Il processo è stato molto naturale. Con gli anni abbiamo digerito tutti i nostri ascolti e le nostre influenze, acquistando una maggiore personalità nel suono. Certo, all’interno di un nostro disco spaziamo tra molti generi, ma con il passare del tempo sviluppi un suono personale, un marchio di fabbrica, figlio di tutto quello che ascoltiamo ma pur sempre nostro.
A “Nati Per Subire” hanno collaborato tanti artisti delle scena musicale italiana, dall’ormai inseparabile Giorgio Canali ai Ministri, da Dente a Enrico Gabrielli passando per Alessandro Fiori, Nicola Manzan, Il Pan Del Diavolo (che vi avevano ospitati sul loro album d’esordio, “Sono All’Osso”, in “Bomba Nel Cuore”), Tommaso Novi dei Gatti Mèzzi e Francesco Motta dei Criminal Jokers (band prodotta dalla vostra etichetta, la IceForEeveryone): parlaci un po’ di come sono nate queste collaborazioni.
Fondamentalmente sono tutti amici. Una delle cose belle di questo lavoro è l’intrecciarsi dei rapporti con gruppi che conosci in un palco o in un camerino e che, piano piano, diventano amici. La stima per la musica che fanno e per le persone che sono ti portano a collaborarci insieme.

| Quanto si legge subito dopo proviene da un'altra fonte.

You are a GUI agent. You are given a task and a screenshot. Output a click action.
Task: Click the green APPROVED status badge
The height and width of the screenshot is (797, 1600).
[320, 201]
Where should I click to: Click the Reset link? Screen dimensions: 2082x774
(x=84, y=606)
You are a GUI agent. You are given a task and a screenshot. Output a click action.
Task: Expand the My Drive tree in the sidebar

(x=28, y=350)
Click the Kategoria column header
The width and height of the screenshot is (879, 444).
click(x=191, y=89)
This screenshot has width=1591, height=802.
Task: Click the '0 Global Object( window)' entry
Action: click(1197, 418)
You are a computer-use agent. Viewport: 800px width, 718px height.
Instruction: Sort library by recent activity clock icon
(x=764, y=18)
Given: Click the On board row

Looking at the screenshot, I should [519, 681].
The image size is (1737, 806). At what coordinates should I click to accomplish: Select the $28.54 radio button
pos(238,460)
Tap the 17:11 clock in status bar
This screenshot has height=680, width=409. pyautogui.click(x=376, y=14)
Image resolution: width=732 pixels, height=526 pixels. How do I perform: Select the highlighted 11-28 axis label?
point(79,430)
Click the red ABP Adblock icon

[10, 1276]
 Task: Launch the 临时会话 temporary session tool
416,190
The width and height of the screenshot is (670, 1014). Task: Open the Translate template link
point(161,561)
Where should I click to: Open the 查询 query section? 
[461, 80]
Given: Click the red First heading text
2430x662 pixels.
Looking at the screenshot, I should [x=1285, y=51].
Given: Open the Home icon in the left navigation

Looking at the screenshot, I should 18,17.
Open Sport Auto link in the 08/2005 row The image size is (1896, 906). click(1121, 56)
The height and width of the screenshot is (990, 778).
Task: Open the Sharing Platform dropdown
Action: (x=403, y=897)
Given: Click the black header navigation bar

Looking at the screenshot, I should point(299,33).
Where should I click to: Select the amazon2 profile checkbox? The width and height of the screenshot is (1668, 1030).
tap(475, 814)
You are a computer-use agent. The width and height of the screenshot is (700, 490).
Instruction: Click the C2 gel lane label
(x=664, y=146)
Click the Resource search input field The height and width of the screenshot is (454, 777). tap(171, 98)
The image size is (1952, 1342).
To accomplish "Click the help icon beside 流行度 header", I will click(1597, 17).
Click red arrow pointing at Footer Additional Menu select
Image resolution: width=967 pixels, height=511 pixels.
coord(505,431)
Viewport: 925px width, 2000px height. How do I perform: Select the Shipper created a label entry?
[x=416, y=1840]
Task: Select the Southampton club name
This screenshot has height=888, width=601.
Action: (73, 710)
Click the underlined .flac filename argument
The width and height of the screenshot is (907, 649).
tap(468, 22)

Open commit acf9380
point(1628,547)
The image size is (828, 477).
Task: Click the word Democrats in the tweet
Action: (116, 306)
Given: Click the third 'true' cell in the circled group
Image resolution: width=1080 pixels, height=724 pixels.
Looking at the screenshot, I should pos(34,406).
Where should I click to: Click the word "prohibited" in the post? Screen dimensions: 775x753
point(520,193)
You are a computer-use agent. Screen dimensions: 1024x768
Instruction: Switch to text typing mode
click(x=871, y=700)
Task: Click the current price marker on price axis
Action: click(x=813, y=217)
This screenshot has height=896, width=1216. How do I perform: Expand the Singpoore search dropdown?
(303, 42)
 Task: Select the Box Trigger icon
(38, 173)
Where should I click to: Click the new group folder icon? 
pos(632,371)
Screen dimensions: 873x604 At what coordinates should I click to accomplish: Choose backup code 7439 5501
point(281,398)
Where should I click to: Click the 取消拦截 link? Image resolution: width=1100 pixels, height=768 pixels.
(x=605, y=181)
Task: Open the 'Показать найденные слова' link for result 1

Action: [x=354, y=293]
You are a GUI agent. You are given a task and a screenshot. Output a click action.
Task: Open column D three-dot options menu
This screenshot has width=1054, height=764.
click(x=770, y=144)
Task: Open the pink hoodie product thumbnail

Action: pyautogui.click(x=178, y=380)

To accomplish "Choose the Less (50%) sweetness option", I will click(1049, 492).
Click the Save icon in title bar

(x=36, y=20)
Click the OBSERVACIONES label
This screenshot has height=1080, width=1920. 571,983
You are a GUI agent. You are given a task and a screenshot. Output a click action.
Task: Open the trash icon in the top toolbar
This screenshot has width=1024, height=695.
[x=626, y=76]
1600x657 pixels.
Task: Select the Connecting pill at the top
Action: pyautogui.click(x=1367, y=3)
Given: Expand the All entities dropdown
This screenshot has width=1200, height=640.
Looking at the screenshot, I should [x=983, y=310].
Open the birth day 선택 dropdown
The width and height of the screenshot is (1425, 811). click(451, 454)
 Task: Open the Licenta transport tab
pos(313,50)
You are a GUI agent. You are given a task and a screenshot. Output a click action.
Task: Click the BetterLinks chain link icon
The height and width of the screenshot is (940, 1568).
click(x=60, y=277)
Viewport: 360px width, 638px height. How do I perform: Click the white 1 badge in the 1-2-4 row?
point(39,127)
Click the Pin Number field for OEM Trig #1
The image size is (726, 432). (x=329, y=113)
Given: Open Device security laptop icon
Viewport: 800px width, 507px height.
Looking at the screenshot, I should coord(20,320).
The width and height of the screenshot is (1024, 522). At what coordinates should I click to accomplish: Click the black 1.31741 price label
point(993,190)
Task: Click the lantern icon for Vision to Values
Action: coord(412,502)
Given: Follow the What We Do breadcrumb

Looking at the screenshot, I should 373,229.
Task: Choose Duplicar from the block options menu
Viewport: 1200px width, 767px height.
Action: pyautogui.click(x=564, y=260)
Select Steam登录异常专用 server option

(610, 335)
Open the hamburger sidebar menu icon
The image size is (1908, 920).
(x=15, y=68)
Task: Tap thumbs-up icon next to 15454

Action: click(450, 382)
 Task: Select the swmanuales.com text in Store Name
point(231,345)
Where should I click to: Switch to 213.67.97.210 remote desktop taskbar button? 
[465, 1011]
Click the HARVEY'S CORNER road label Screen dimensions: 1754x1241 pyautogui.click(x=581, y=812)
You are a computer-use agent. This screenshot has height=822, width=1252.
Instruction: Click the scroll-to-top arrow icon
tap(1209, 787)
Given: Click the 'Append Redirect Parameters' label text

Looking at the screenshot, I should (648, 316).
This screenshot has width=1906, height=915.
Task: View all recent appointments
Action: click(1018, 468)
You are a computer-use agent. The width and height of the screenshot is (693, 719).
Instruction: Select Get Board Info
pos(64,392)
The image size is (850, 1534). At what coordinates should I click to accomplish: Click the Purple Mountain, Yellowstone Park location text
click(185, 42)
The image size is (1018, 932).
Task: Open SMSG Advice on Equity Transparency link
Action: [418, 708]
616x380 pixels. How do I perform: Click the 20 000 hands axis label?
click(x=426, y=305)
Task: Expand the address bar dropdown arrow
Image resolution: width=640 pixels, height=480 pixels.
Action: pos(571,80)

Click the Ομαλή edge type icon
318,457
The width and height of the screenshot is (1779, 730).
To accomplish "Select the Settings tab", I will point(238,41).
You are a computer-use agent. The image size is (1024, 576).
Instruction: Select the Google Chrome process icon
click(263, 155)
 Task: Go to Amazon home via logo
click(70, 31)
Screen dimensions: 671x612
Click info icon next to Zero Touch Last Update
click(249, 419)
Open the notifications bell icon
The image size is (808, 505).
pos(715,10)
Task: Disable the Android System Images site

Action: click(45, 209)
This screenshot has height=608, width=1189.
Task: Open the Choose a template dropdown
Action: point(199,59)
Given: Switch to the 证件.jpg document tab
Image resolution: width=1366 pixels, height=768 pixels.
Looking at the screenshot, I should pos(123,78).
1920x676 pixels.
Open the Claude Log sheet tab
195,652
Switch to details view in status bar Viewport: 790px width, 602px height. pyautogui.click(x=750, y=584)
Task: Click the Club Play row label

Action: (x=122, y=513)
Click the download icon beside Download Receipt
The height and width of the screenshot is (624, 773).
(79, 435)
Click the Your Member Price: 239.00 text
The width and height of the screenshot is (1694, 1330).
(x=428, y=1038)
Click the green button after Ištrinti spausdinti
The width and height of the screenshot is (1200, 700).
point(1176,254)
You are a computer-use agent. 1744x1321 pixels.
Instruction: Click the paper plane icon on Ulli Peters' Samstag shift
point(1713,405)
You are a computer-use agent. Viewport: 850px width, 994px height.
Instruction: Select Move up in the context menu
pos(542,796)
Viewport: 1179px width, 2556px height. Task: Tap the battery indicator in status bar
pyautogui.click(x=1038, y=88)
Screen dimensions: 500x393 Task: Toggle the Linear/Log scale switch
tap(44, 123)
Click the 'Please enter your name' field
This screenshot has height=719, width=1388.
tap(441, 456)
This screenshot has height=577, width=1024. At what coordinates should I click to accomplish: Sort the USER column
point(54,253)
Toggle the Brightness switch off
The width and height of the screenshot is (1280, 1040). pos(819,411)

È tutto molto naturale e chiamarli a mettere una sfumatura nel nostro disco è stato quasi automatico.
Un altro aspetto importante di “Nati Per Subire” è il fatto che siete passati praticamente all’autoproduzione (artistica): com’è maturata questa scelta e quali sono i vantaggi e le difficoltà di un tale tipo di lavoro?
Dopo anni di dischi prodotti artisticamente insieme ad altre persone, questa volta ci siamo sentiti pronti ad affrontare il lavoro in studio da soli. Gli anni passano e musicalmente cominci a conoscerti sempre meglio, si sviluppa un’empatia che nella realizzazione di questo album ha raggiunto risultati molto stimolanti. Entrare in studio di registrazione con le idee chiare rappresenta il 50% del lavoro.
Avete affermato che musicalmente questo album è quello che volevate fare con “Andate Tutti Affanculo”, nel quale non eravate riusciti a farlo pienamente: in cosa non eravate riusciti allora?
Dal punto di vista prettamente musicale “Nati Per Subire” a nostro avviso riesce a mischiare in modo efficace il cantautorato con la musica alternativa americana e inglese con la quale siamo cresciuti tutti e tre. “Andate Tutti Affanculo” è un disco che per noi rappresenta moltissimo, lo adoriamo, ma in un paio di tracce non riesce ad arrivare a questo risultato al 100%. Con l’ultimo disco è venuto tutto più naturale anche in studio, nel quale dal punto di vista degli arrangiamenti abbiamo lavorato con più decisione e coesione.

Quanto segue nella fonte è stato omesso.